Our museum tells stories using a lot of artifacts, but sometimes we do it through pictures. And, this time, we are highlighting the picture of Henry Glenn Tipton.
Tipton was born in Ravendon, Arkansas to Lilye and William Tipton. At 11, his mother died in childbirth leaving a great hole in his family. Life was difficult then, not only because of the loss of his mother, but also due to the Great Depression. The family struggled to survive. There was even one time when Glenn’s father gave his kids a choice. They could either go to see a movie at the local theater or have supper. They did not have enough for both. The kids chose to see the movie! As Americans today, we have a difficult time imagining such poverty and struggle. However, the hard times gave Glenn a strong character preparing him for the bigger events facing him.
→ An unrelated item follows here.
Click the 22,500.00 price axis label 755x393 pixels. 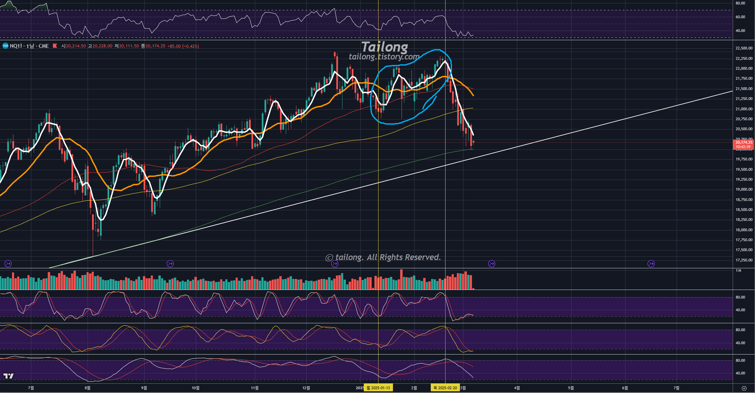[x=744, y=48]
At 17, Glenn moved to Texarkana finding a job as an insurance agent. He was able to provide for himself and even his family for a time. While he enjoyed the steady paycheck, he longed for more opportunities. Glenn Tipton decided that the U.S. Navy was his ticket to adventure.
February 5, 1940 he enlisted. The Navy sent him to Pearl Harbor, Hawaii where he was stationed on the USS Oklahoma-the first oil-burning battleship in the U.S. Navy. The Oklahoma had served in World War One, modernized in the 1920s, and finally stationed at Pearl Harbor in 1937.
Glenn found himself on deck 3 years later. He loved the Navy and wrote his family of his plans to make a career out of it so that he “could retire, build a house with a porch, and sit there smoking a long stem pipe with plenty of Sir Walter Raleigh”. He wanted the simple life.
However, like many of the Greatest Generation, Tipton had to say goodbye to his dreams.
December 7, 1941-eighty-one years ago-Pearl Harbor was attacked early in the morning by the Imperial Japanese Empire. They hit “Battleship Row” first dropping torpedoes into the harbor. The USS Oklahoma was hit by eight torpedoes. The last delivered the crushing blow which would sink her. She capsized trapping 429 souls inside-one of which was Glenn. Back in Arkansas, Glenn’s family heard over the radio that Pearl Harbor had been hit. As the announcer listed the damages, they heard the name of Glenn’s boat. While they did not get the official word until much later, they knew that Glenn was never coming home. Saying goodbye would have to wait. For 77 years. Glenn’s step brother-Kenneth Tipton- petitioned the Department of Defense to attempt to find and return Glenn’s body home. In 2015, Glenn was identified and in 2018, he returned home. His family could finally say a proper goodbye. His country could give him the honors that he deserved.
The goal of our museum is to highlight stories like Glenn’s. Stories that remind us that the price of freedom has always been high. But when the time arrived, there were men like Glenn Tipton who were ready to pay that price. They gave up their dreams, so that ours could be fulfilled. They left their families, so that we can be with ours. They gave up everything for us. As you’re enjoying your weekend, please remember those like Glenn, and also, say thanks to those service members who are continuing to make our nation safe.